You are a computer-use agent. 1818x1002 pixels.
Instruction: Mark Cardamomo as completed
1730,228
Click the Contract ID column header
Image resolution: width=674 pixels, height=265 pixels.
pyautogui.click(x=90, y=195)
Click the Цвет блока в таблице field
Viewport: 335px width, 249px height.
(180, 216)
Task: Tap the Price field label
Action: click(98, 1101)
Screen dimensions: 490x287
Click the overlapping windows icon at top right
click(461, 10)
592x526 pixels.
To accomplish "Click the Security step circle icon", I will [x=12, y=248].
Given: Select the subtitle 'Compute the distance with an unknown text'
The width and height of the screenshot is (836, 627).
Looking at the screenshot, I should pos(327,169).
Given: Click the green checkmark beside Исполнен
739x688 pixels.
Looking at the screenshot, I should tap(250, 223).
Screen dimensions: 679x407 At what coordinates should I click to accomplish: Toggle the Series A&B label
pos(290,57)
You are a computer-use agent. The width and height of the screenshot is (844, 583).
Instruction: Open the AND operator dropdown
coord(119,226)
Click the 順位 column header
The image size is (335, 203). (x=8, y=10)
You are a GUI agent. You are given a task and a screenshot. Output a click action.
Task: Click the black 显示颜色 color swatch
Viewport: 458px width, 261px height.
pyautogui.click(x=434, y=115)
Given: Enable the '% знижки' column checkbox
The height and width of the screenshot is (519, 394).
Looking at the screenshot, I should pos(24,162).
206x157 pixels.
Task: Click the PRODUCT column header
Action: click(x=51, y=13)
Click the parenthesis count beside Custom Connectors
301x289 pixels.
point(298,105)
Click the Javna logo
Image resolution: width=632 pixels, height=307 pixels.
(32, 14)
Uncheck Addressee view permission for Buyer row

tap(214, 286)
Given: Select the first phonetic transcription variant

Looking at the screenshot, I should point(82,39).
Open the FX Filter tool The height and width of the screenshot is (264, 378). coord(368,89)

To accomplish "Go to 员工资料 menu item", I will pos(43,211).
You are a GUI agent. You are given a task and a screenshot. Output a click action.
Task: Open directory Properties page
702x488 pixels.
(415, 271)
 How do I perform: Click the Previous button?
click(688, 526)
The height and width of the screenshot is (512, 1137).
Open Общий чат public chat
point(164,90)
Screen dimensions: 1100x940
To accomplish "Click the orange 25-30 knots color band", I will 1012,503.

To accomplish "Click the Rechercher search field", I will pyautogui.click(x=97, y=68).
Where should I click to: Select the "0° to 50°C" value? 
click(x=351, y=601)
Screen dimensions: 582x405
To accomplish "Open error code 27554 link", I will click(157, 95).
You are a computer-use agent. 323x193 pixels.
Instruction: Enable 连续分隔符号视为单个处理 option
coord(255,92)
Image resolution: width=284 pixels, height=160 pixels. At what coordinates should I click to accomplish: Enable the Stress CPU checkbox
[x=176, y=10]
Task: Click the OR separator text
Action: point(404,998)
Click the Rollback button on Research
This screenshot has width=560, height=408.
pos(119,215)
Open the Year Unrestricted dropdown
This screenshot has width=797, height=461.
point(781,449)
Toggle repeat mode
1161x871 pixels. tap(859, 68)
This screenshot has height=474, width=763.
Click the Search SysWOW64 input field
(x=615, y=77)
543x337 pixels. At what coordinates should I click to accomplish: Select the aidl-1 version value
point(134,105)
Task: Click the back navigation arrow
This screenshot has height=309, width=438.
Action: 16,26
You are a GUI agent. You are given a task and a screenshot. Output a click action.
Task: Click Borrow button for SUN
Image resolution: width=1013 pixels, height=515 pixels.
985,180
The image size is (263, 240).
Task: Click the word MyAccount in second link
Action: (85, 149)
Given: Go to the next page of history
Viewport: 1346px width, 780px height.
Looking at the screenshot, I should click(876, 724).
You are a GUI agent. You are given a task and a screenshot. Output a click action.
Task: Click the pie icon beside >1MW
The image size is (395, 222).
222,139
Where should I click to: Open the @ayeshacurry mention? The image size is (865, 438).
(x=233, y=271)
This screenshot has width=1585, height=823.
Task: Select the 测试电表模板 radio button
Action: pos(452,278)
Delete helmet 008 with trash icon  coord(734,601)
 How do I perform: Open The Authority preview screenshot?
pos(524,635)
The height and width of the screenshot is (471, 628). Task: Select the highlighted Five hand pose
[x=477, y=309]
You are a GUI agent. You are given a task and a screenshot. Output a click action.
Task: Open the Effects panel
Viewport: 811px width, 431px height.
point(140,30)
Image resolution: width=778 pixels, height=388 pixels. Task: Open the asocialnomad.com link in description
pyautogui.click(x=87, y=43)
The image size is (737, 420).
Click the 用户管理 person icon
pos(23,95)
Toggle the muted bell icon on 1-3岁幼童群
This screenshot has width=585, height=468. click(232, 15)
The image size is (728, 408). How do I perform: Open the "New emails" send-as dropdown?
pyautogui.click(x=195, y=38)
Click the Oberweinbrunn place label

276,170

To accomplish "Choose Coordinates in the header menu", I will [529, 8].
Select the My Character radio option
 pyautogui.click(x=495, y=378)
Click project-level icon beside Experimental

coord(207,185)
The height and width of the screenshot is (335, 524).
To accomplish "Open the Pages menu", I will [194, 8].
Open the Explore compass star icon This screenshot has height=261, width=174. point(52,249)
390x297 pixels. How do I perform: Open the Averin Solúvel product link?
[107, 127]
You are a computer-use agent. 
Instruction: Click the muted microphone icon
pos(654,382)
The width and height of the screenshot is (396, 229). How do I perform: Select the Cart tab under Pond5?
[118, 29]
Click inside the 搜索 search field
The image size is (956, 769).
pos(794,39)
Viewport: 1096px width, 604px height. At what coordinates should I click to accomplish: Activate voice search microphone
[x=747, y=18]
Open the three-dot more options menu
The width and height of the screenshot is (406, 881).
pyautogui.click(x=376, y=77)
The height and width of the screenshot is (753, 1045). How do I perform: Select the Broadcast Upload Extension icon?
************
— WORK REQUEST —
For the listing above, print only the lines starting at the line containing "Given: Click the" and ending at the line containing "Given: Enable the '% знижки' column checkbox", exactly, both included.

— RESPONSE BOX —
Given: Click the green checkmark beside Исполнен
739x688 pixels.
Looking at the screenshot, I should tap(250, 223).
Screen dimensions: 679x407 At what coordinates should I click to accomplish: Toggle the Series A&B label
pos(290,57)
You are a computer-use agent. The width and height of the screenshot is (844, 583).
Instruction: Open the AND operator dropdown
coord(119,226)
Click the 順位 column header
The image size is (335, 203). (x=8, y=10)
You are a GUI agent. You are given a task and a screenshot. Output a click action.
Task: Click the black 显示颜色 color swatch
Viewport: 458px width, 261px height.
pyautogui.click(x=434, y=115)
Given: Enable the '% знижки' column checkbox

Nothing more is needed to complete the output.